The observable mass refers to all the matter and energy within the observable universe, which is contained in a sphere with a radius equal to $R_{\text{observable}}(t)$. To figure out the observable mass at any given time, we multiply the average energy density $\rho(t)$ by the observable volume $V_{\text{observable}}(t)$ :
$$
M_{\text{observable}}(t) = \rho(t) \cdot V_{\text{observable}}(t)
$$
Where $\rho(t)$ is the average density and $V_{\text{observable}}(t)$ is the volume of the observable universe, calculated as:
$$
V_{\text{observable}}(t) = \frac{4}{3} \pi R_{\text{observable}}(t)^3
$$
In the early universe, radiation dominated. As the universe cooled down and expanded, matter took over as the dominant form of energy. Today, and dark energy is the main player.
source unit of mass in this plot is $M_\odot \approx 1.989 \times 10^{30} \, \text{kg} $
1.Today $t_0 = 13.8$ billion years: At the present time, the scale factor is $a(t_0) = 1$. Using the simplified formula: $$ R_{\text{observable}}(t_0) = \frac{c \cdot t_0}{a(t_0)} \approx 46.5 \, \text{billion light-years}. $$ The average mass-energy density of the universe today is approximately $\rho_0 \approx 9.2 \times 10^{-27} \, \text{kg/m}^3$.

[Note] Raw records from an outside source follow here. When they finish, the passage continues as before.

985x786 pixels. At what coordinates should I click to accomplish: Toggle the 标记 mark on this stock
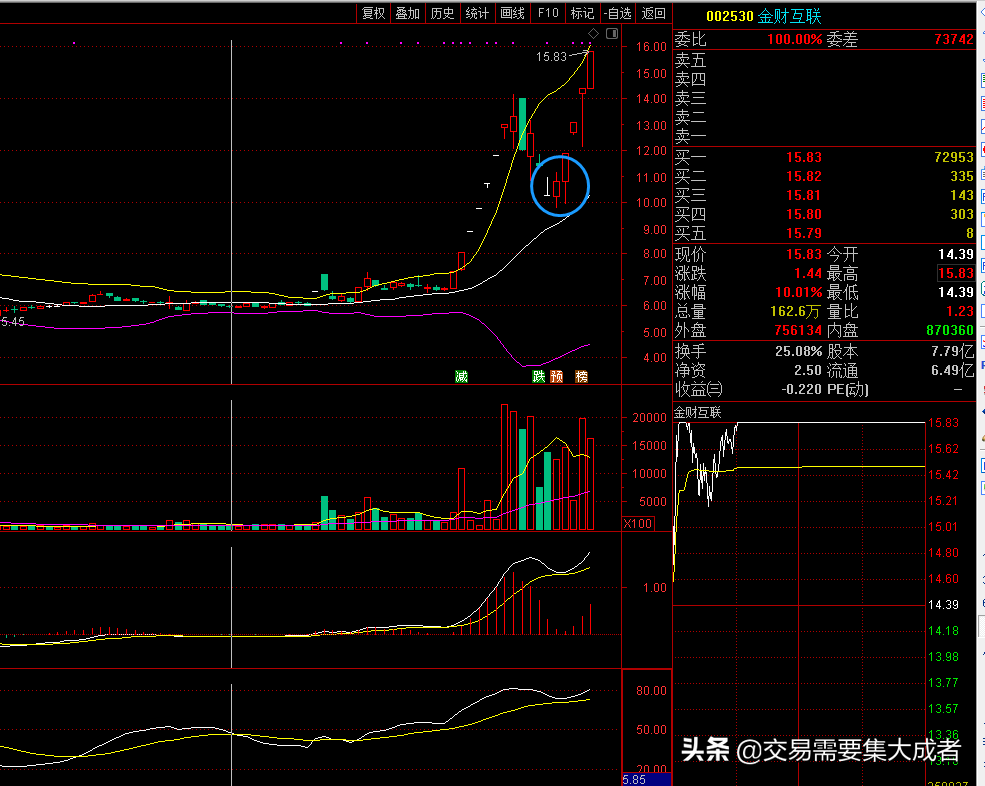coord(582,13)
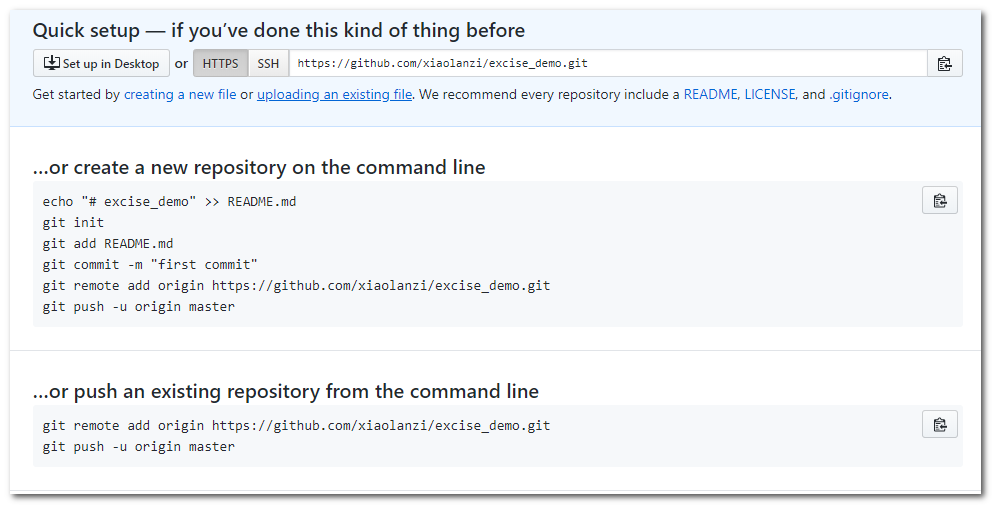The image size is (992, 505).
Task: Click the create a new repository heading
Action: (259, 168)
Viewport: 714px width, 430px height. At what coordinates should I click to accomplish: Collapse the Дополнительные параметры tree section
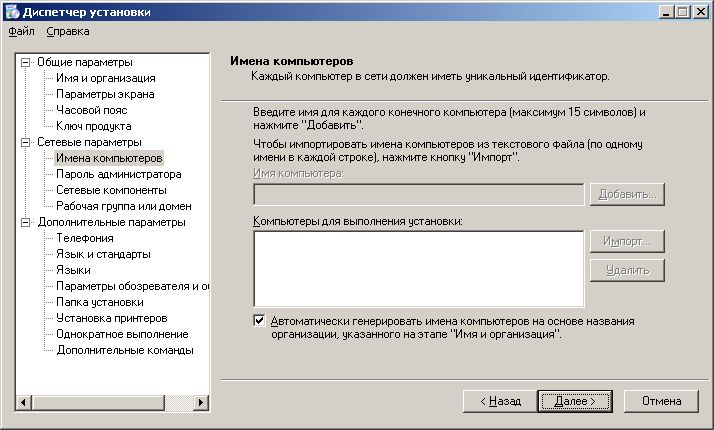[x=26, y=222]
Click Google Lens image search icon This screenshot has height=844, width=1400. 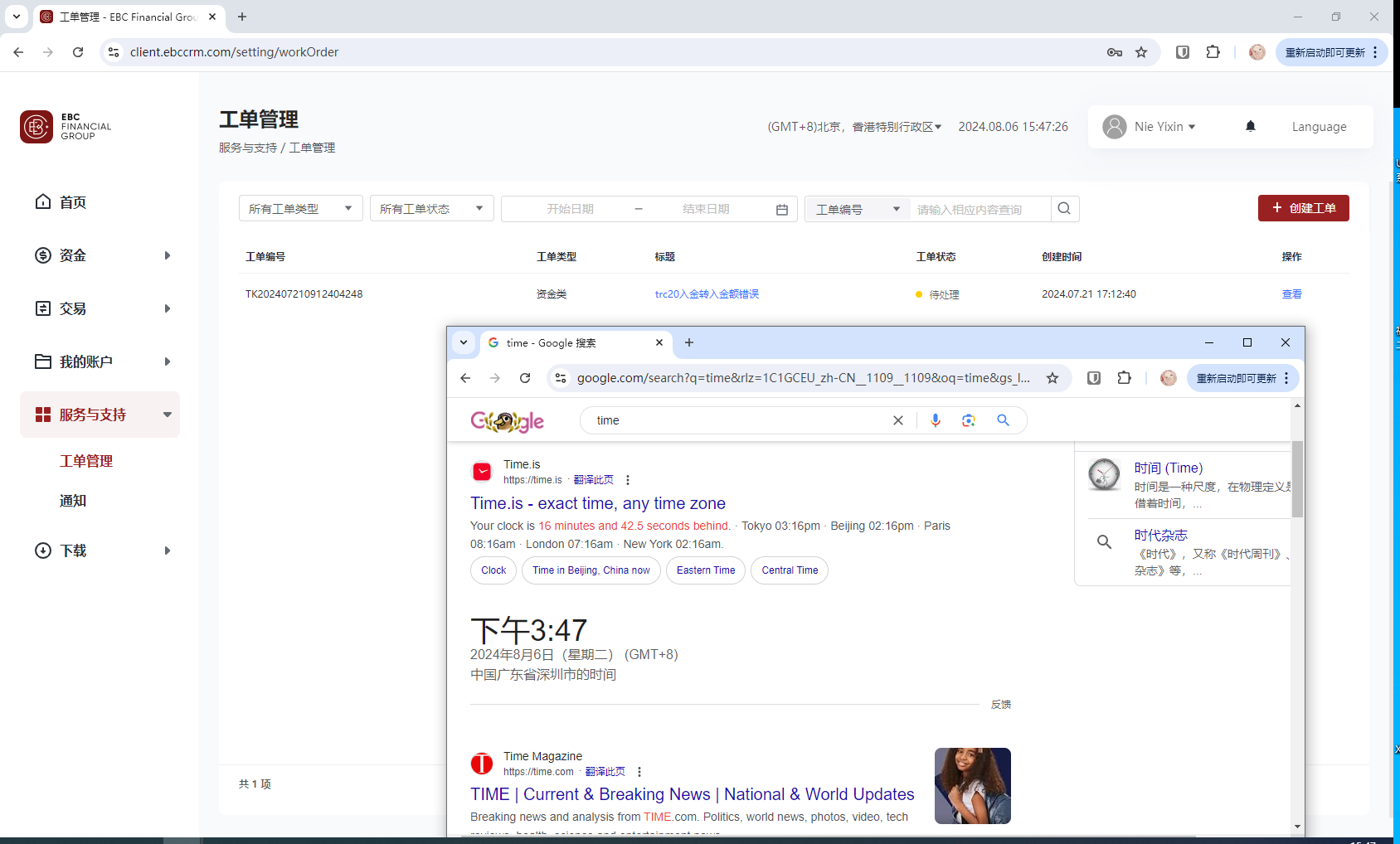(968, 420)
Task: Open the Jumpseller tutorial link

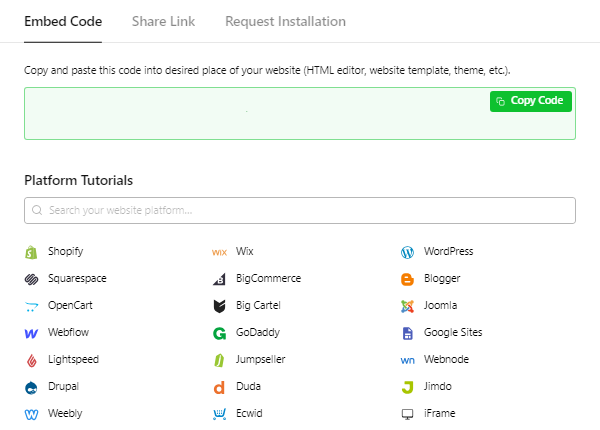Action: (263, 360)
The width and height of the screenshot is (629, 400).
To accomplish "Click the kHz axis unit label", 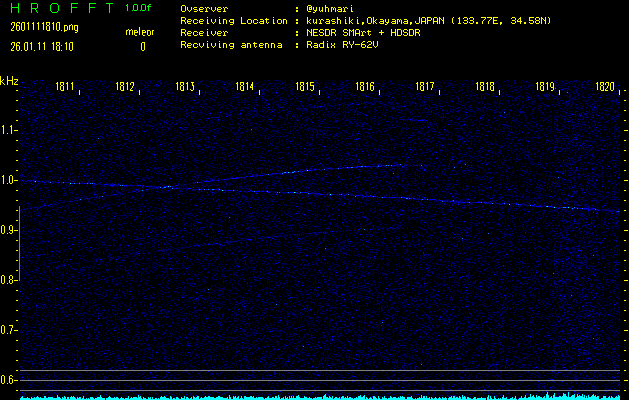I will click(9, 81).
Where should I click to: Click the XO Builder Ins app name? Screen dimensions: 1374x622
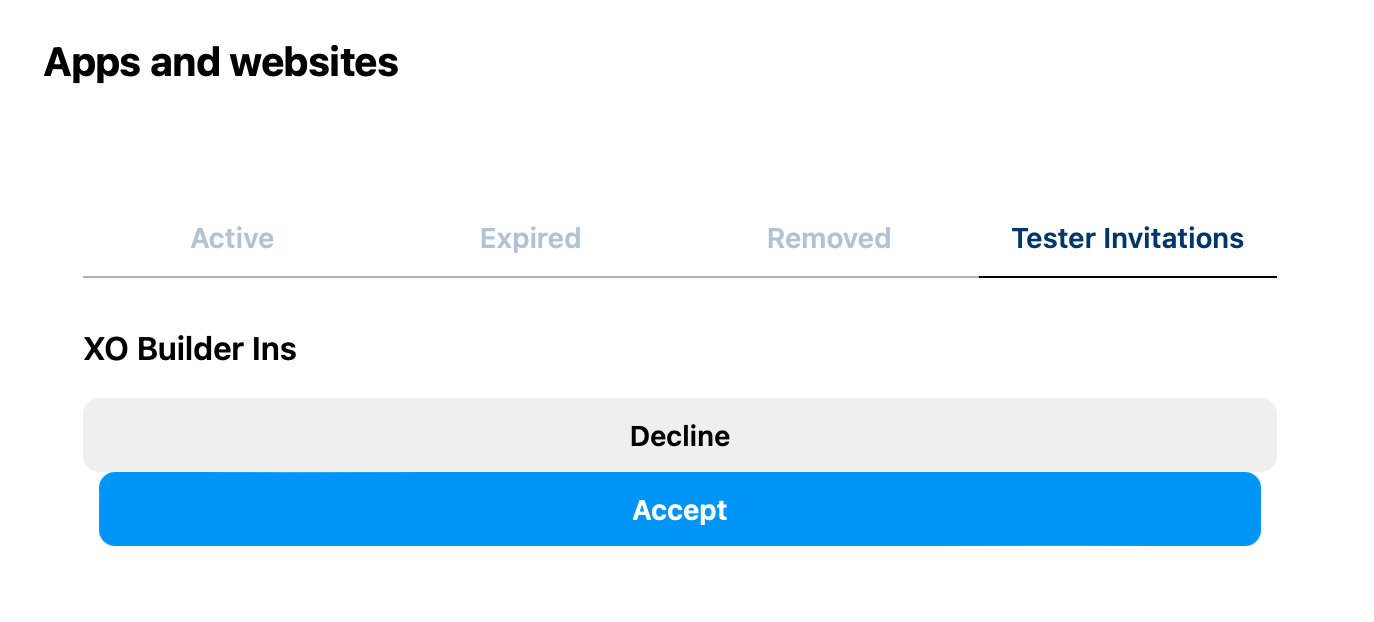pos(190,349)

The observable volume at present is: $$ V_{\text{observable}}(t_0) = \frac{4}{3} \pi R_{\text{observable}}(t_0)^3 = \frac{4}{3} \pi (4.4 \times 10^{26})^3 \approx 3.6 \times 10^{80} \, \text{m}^3. $$ Now the total mass within the observable universe: $$ M_{\text{observable}}(t_0) = \rho_0 \cdot V_{\text{observable}}(t_0) = 9.2 \times 10^{-27} \times 3.6 \times 10^{80} \approx 3.3 \times 10^{54} \, \text{kg}. $$ 2. Early universe $t = 1$ billion years: At $t = 1$ , we approximate the scale factor as: $$ a(t) = \left( \frac{t}{t_0} \right)^{2/3} \quad \text{(for a matter-dominated universe)}. $$ For $t = 1$ and $t_0 = 13.8$ : $$ a(t) = \left( \frac{1}{13.8} \right)^{2/3} \approx 0.27. $$ Now, we calculate the observable radius at $t = 1$: $$ R_{\text{observable}}(1 \, \text{billion years}) = \frac{c \cdot t}{a(t)} = \frac{3 \times 10^8 \, \text{m/s} \cdot (1 \times 10^9 \, \text{years})}{0.27}. $$
Converting to light-years: $$ R_{\text{observable}}(1 \, \text{billion years}) \approx 37 \, \text{billion light-years}. $$ At $t = 1$ , the average density was higher due to the smaller volume. Let's assume the density was approximately $1000$ times higher, so: $$ \rho(1 \, \text{billion years}) \approx 1000 \times \rho_0 = \mathcal{O}( 10^{-24} \, \text{kg/m}^3). $$ The observable volume is: $$ V_{\text{observable}}(1 \, \text{billion years}) = \frac{4}{3} \pi (R)^3 \approx \mathcal{O}(10^{77} \, \text{m}^3). $$ The total mass at $t = 1$ is: $$ M_{\text{observable}}(1 \, \text{billion years}) \approx \mathcal{O}(10^{53} \, \text{kg}). $$